Another aside: the use of 'template filling' is made significantly easier by the use of a linear tree representation. Rather than use pointers, I use indices into the array to refer to child nodes. This has several advantages, realloc safety for one, and trivial linking of templates into the tree for another. I use 64 bit integers for holding each tree node, which is immensely wasteful for the tree nodes, but very handy for holding immediate values. Finally, generating the tree in this manner into a linear array implies that the array can be used directly for code generation - because code using an operand is always preceded by code defining it.

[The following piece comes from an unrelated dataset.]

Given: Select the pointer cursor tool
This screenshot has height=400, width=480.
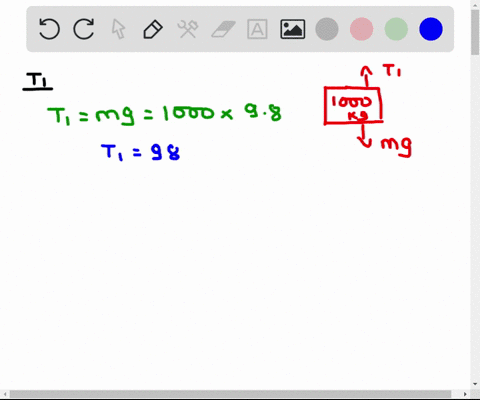Looking at the screenshot, I should coord(118,29).
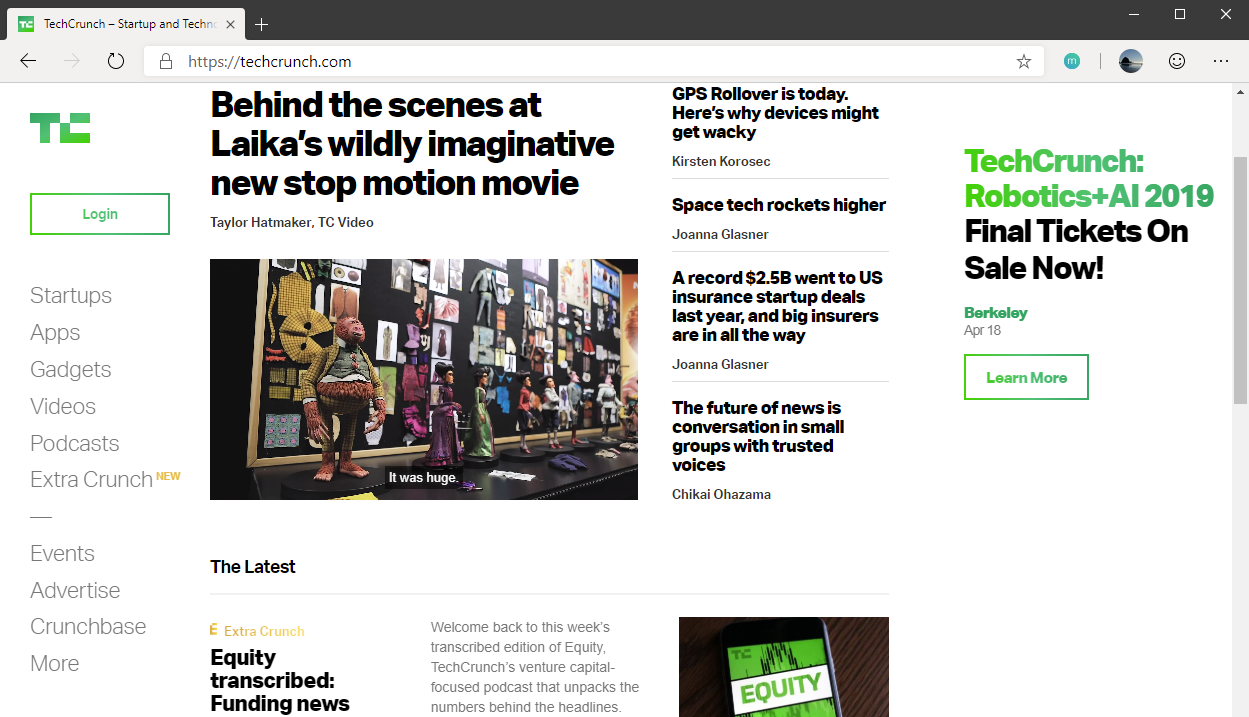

If you agree with me that template filling is a good method for generating the low-level IR - considering the most obvious alternative is coding the tree by hand - then maybe you'll also agree that a lookup table is the most obvious way to map MoarVM instructions to templates. And maybe you'll agree that hand-writing a linear tree representation can be a huge pain, because it requires you to exactly match nodes to indices. Moreover, because in C one cannot declare the template array inline to a struct declaration - although one can declare a string inline - these trees would either have to be stored in nearly a thousand separate variables, or in a single giant array. For the purpose of not polluting the namespace unnecessarily, the last solution is preferable.

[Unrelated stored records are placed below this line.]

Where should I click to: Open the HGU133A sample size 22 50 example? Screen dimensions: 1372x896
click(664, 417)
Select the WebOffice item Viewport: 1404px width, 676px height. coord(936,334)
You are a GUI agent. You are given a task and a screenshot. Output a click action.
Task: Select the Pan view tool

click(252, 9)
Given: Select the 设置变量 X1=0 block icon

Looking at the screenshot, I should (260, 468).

I'm not sure I can expect my reader to follow me this deep into the rabbit hole. But my narrative isn't done yet. It was clear to me now that I had to use some form of preprocessor to generate the templates (as well as the lookup tables and some runtime usage instructions). (Of course, the language of this preprocessor had to be perl). The last question then was how to represent the template trees. Since these templates could have a tree structure themselves, using the linear array format would've been rather annoying. A lot of people today would probably choose JSON. (That would've been a fine choice, to be honest). Not me, I pick s-expressions. S-expressions are not only trivial to parse (current implementation costs 23 lines), they are also compact and represent trees without any ambiguity. Using just the tiniest bit of syntactic sugar, I've added macro facilities and let statements. This preprocessor is now complete, but I still need to implement the template filling algorithm, define all the node types for the IR, and of course hook it into the current JIT. With so much still left to do, I'm hoping (but reasonably confident) that this detour of writing an expression template generator will eventually be worth the time. (For one thing, I expect it to make creating the extension API a bit easier).
Next week I plan to finish the IR tree generation and write a simple code generator for it. That code generator will not produce optimal code just yet, but it will demonstrate that the tree structure works, and it will serve to probe difficulties in implementing a more advanced tree-walking code generator. See you then!